ROMA – Trump minaccia: “Se l’Iran non accetta l’accordo distruggeremo tutto”. E ancora: “La pace si raggiungerà in un modo o nell’altro, vale a dire con le buone o con le cattive, ha assicurato l’inquilino della Casa Bianca, furioso per il blocco di Hormuz e pronto a “far saltare in aria” il Paese se le sue proposte venissero bocciate. Il regime, pur ammettendo “progressi” nella trattativa, ha tenuto il punto sulla chiusura dello Stretto e sul diritto al nucleare.

Ora si attendono sviluppi da Islamabad: il team americano guidato da Jd Vance ha avuto il via libera per volare in Pakistan, ma in serata i media iraniani hanno messo in seria discussione la partecipazione dei rappresentanti degli ayatollah. La domenica di Trump è trascorsa alla Casa Bianca con una serie di interviste preparatorie ai nuovi colloqui con l’Iran, dopo il fallimento del primo round l’11 aprile scorso. La prima notizia, non scontata, è che la sua delegazione andrà in Pakistan con il solito formato: oltre a Vance, Jared Kushner e Steve Witkoff.

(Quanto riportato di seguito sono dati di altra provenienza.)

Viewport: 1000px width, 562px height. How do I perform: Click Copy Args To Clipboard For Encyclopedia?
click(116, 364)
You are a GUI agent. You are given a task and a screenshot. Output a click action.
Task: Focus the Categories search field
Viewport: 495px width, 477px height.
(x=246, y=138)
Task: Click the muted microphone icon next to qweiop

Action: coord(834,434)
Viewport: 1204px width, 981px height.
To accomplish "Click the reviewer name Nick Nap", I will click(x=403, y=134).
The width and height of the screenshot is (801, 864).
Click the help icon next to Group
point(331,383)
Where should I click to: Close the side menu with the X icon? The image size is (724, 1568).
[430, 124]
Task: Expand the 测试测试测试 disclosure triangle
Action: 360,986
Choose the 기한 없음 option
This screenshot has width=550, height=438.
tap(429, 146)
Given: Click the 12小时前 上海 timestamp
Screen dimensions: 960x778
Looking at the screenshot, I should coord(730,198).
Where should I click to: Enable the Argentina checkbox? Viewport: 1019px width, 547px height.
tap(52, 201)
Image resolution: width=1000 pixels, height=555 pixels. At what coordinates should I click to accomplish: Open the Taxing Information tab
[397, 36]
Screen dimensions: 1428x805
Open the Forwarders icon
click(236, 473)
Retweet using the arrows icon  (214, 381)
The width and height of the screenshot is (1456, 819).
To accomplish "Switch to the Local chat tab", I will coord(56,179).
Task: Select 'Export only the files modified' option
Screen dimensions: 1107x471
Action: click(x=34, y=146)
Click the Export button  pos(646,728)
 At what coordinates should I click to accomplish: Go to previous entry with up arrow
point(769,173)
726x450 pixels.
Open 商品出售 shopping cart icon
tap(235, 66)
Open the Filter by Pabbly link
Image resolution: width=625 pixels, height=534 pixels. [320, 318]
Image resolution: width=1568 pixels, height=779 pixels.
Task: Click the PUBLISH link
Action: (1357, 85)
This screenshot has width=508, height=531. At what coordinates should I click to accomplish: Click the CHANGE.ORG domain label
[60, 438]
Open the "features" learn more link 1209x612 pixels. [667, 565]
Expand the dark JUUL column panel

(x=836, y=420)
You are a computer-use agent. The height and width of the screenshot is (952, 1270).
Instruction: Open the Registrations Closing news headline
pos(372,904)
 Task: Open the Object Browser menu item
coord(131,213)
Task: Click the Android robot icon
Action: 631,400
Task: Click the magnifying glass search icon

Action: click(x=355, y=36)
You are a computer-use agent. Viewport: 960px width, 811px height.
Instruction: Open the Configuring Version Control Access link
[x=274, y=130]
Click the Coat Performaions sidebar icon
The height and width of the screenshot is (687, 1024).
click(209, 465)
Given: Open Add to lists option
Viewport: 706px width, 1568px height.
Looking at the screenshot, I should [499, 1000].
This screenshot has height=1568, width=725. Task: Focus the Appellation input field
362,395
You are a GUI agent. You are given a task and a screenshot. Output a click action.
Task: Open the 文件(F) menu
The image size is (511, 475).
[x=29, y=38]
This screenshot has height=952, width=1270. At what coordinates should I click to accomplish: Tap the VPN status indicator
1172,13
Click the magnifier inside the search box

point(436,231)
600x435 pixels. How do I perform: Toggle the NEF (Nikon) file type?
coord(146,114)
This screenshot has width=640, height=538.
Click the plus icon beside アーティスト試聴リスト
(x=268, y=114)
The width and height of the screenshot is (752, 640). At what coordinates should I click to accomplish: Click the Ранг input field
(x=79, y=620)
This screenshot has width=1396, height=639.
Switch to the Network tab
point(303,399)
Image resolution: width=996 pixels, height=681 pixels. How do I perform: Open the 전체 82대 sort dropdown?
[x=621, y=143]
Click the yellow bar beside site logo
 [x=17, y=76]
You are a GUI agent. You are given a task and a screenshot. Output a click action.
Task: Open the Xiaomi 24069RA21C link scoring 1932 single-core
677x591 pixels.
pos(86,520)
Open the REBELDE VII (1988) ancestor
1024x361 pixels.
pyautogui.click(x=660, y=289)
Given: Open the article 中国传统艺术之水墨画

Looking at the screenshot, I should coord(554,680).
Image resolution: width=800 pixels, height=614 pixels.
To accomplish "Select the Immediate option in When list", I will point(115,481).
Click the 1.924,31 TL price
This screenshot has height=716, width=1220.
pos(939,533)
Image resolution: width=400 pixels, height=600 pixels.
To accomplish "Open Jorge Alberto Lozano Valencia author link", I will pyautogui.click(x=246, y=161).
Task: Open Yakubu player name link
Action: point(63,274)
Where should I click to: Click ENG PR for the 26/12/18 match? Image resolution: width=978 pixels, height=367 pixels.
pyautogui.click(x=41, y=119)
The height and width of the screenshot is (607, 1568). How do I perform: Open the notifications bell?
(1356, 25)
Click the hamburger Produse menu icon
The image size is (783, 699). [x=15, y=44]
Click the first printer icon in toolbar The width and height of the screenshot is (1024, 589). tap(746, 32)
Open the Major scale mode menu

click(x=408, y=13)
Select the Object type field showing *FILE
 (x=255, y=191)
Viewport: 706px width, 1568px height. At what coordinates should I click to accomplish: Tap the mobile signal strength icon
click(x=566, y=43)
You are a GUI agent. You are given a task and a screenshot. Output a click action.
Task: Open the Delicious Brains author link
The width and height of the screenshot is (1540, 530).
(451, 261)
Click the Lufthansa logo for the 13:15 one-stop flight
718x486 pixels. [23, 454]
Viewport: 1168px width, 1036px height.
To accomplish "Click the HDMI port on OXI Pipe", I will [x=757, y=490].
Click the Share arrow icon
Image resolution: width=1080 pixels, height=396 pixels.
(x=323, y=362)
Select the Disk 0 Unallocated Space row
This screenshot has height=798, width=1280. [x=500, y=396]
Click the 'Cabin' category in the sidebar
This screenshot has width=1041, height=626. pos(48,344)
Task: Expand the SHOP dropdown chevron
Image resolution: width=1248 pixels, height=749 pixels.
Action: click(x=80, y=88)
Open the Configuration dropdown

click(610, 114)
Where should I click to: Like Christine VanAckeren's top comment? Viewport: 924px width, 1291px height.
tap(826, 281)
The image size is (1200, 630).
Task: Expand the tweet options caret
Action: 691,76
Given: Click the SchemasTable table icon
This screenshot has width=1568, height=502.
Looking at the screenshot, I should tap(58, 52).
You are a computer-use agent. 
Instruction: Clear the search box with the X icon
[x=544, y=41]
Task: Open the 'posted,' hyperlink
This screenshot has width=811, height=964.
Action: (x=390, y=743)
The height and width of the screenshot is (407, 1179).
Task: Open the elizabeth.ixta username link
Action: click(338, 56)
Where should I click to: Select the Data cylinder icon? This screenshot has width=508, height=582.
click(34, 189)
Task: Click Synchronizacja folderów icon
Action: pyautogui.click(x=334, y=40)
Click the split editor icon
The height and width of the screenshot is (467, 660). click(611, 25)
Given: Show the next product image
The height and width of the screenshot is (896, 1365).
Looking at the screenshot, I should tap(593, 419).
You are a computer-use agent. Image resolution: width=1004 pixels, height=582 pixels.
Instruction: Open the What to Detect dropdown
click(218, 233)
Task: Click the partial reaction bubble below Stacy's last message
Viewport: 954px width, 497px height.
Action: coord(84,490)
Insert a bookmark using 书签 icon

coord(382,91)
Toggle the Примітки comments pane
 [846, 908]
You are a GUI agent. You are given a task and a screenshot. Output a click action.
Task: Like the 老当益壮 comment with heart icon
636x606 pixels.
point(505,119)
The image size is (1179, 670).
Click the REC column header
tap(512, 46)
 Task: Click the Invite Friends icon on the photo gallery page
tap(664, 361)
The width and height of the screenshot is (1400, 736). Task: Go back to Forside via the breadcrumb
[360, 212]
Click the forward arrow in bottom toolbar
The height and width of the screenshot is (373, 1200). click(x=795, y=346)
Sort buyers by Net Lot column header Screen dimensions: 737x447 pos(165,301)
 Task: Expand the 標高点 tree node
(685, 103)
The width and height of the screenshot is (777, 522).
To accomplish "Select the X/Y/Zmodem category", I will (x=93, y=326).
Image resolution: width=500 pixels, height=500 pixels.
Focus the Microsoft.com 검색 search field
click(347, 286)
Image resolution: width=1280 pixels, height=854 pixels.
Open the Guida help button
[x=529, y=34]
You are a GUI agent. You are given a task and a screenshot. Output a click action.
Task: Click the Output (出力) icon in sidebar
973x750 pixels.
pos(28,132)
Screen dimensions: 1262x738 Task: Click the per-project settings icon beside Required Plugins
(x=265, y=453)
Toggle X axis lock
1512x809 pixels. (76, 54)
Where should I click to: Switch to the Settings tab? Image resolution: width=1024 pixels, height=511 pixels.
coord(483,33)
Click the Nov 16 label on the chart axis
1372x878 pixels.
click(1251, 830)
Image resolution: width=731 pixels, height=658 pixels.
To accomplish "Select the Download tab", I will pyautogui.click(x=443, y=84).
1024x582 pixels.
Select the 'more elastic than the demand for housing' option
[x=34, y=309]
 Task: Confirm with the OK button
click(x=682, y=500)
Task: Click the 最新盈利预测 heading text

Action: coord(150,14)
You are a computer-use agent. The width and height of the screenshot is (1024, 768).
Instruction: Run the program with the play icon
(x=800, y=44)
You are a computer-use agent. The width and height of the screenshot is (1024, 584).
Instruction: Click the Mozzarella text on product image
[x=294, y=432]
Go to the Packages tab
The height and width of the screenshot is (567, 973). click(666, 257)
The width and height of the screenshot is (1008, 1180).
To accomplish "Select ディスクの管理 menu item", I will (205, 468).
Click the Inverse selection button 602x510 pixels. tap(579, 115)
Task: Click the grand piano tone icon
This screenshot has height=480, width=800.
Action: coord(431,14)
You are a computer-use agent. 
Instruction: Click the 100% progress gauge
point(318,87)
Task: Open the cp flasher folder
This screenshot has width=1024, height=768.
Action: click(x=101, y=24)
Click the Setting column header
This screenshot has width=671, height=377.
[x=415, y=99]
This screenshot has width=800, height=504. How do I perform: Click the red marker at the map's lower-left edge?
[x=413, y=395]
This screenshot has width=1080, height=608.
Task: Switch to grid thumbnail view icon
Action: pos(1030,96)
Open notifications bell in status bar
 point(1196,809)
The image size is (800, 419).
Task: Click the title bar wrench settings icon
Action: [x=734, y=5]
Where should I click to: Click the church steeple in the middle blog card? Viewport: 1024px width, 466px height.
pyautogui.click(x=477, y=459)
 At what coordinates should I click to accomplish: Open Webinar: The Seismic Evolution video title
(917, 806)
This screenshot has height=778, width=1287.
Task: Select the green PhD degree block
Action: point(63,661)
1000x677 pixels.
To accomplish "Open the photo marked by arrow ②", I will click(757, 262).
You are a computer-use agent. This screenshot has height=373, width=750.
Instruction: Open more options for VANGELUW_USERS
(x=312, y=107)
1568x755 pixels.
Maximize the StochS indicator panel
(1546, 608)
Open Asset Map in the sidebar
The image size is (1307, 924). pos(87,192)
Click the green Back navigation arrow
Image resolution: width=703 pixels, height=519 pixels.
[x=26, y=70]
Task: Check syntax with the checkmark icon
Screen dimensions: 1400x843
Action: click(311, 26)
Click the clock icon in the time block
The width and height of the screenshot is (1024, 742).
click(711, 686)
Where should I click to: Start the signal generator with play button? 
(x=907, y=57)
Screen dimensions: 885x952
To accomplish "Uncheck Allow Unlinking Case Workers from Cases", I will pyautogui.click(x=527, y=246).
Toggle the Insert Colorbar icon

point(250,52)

Sul piatto, nella sua visione, c’è un “accordo equo e ragionevole” proposto alla controparte, che farebbe meglio ad accettare. Altrimenti, il presidente smetterà di fare il “bravo ragazzo” e ordinerà la distruzione delle infrastrutture, “ponti e centrali”, della Repubblica Islamica. E’ la loro “ultima possibilità”, ha avvertito, annunciando una lettera agli iraniani per mettere in chiaro “cosa è a rischio se non ci sarà un’intesa”. Per il regime l’accordo è “ancora lontano”: lo speaker del Parlamento Mohammad Bagher Ghalibaf ha parlato di “molte divergenze e alcuni punti fondamentali irrisolti”.

Uno di questi è il dossier nucleare: “Trump non ha il diritto di negarci i suoi benefici”, ha specificato il presidente Masoud Pezeshkian. L’altro nodo che mette a rischio i colloqui resta Hormuz, con le due parti che si scambiano accuse di violazione della tregua. Gli Usa, in particolare, insistono sulla riapertura dello Stretto (altre due petroliere sono state costrette a fare marcia indietro), mentre i Pasdaran ribattono che non si sarà nessun negoziato se gli americani manterranno il blocco navale sui porti iraniani. La linea dura della Guardie Rivoluzionarie, al termine di una giornata di conferme e smentite, potrebbe avere prevalso.

L’agenzia Irna ha fatto sapere che non c’è “nessuna chiara prospettiva di successo nei negoziati”, anche per via delle “richieste irragionevoli” di Washington. Fars e Tasnim, senza confermare una decisione delle autorità in un senso o nell’altro, hanno rilevato che “l’atmosfera generale non può essere valutata come molto positiva”. Secondo una ricostruzione di Axios, a Teheran c’è il sospetto che le dichiarazioni di Trump su un possibile accordo possano essere una copertura per un attacco a sorpresa da parte degli Stati Uniti.

Tutto resta sospeso. In precedenza altre fonti iraniane interpellate dalla Cnn avevano parlato di un team negoziale in arrivo a Islamabad martedì, con l’aspettativa di trovare un’intesa almeno sul prolungamento della tregua. Inoltre la riapertura del traffico aereo internazionale da Mashhad, la seconda città del Paese, che era stata colpita dai bombardamenti americani e israeliani, aveva suggerito che la ripresa della guerra non fosse imminente. Nel frattempo la più grande portaerei del mondo, la Uss Gerald R. Ford, è rientrata nelle acque del Medio Oriente dopo essere rimasta in porto del Mediterraneo per delle riparazioni.

Dalla Ford potrebbero partire i caccia per riprendere i raid su obiettivi iraniani, a negoziato fallito: sembra essere questa l’opzione militare preferita da Trump, che secondo il Wall Street Journal non approvò la conquista dell’isola di Kharg temendo un numero significativo di vittime fra i soldati. Il fatto è che anche gli iraniani si stanno preparando a riprendere le ostilità: gli alti comandi aerei hanno assicurato che “durante il cessate il fuoco è aumentata la nostra velocità di rifornimento delle piattaforme di lancio di missili e droni rispetto a prima della guerra”.